D'Cota Dixon (born November 20, 1994) is an American former professional football player who was a safety and rugby union player. He played college football for the Wisconsin Badgers before signing with the Tampa Bay Buccaneers. After being released by the Buccaneers, Dixon signed with rugby squad the American Raptors.

==Early life==
Dixon was raised by a single mother who was sometimes beaten by her boyfriend; he and a brother were eventually placed into foster care. His father was a drug addict for much of Dixon's young life until he died of a heart attack when Dixon was in high school. After struggling with anger issues early in life, Dixon eventually became more mild-mannered, citing his Christian faith.
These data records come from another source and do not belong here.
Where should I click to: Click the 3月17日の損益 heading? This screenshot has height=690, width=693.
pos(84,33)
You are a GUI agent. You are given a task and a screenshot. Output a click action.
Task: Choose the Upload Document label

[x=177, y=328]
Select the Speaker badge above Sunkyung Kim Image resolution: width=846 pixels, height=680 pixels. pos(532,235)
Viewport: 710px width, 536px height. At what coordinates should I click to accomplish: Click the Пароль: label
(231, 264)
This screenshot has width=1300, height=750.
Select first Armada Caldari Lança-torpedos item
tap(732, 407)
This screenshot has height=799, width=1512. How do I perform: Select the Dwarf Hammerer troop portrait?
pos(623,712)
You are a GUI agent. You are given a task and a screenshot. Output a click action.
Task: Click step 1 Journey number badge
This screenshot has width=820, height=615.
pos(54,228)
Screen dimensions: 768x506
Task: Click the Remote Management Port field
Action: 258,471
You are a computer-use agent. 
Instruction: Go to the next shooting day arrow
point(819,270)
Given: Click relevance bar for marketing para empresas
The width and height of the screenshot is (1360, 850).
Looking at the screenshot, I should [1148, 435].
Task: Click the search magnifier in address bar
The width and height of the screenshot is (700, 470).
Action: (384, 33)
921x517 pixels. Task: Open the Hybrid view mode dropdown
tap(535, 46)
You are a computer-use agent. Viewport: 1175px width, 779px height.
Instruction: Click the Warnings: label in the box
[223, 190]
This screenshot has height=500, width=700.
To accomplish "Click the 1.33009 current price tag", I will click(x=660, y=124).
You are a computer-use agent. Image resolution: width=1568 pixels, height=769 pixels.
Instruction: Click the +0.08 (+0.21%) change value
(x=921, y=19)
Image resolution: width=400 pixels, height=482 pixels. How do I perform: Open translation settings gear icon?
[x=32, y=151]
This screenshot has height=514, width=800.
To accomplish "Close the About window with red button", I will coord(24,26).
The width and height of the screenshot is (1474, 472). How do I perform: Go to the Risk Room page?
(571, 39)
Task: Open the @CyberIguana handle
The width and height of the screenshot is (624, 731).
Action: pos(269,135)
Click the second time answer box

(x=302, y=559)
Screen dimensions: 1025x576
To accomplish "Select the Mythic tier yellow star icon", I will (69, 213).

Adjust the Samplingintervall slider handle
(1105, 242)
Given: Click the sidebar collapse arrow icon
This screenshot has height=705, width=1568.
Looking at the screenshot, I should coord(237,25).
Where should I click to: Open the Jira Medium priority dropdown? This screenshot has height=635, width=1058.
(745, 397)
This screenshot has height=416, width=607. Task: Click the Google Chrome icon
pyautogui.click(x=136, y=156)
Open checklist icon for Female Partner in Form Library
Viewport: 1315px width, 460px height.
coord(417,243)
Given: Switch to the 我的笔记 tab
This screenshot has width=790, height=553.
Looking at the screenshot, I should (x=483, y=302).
Dixon was a three-star recruit out of New Smyrna Beach High School in New Smyrna Beach, Florida. He committed to play for Wisconsin over offers from Michigan State, Illinois, West Virginia, and more.

==Football career==

=== College career ===
Dixon started his sophomore, junior, and senior seasons on the Wisconsin Badgers football team, earning first-team All-Big Ten honors his junior year. Injuries hampered his senior campaign, but he was still invited to the 2019 NFL Scouting Combine.

After his senior season, Dixon was named the Jason Witten Collegiate Man of the Year award for exceptional character.

=== Professional career ===

On May 13, 2019, Dixon signed with the Tampa Bay Buccaneers as an undrafted free agent. On August 8, 2019, Dixon was placed on injured reserve. Dixon was waived by the Buccaneers during final roster cuts on September 5, 2020, and was signed to the practice squad the following day. He was released on October 20.

Pre-draft measurables
| Height | Weight | Arm length | Hand span | 40-yard dash | 10-yard split | Vertical jump | Broad jump | Bench press |
| 5 ft 9.63 in (1.77 m) | 204 lb (93 kg) | 29.25 in (0.74 m) | 9.13 in (0.23 m) | 4.81 s | 1.66 s | 33.5 in (0.85 m) | 10 ft 11 in (3.33 m) | 20 reps |
All values from NFL Combine

== Rugby career ==
In 2021, Dixon signed with the independent rugby union team American Raptors in Glendale, Colorado as a wing. Dixon was recruited by his roommate and Raptors player Justin Barlow, who was recruited at a regional NFL combine. The Raptors competed independently, having left Major League Rugby in 2020. Dixon played the fall 2021 and spring 2022 campaigns with the Raptors.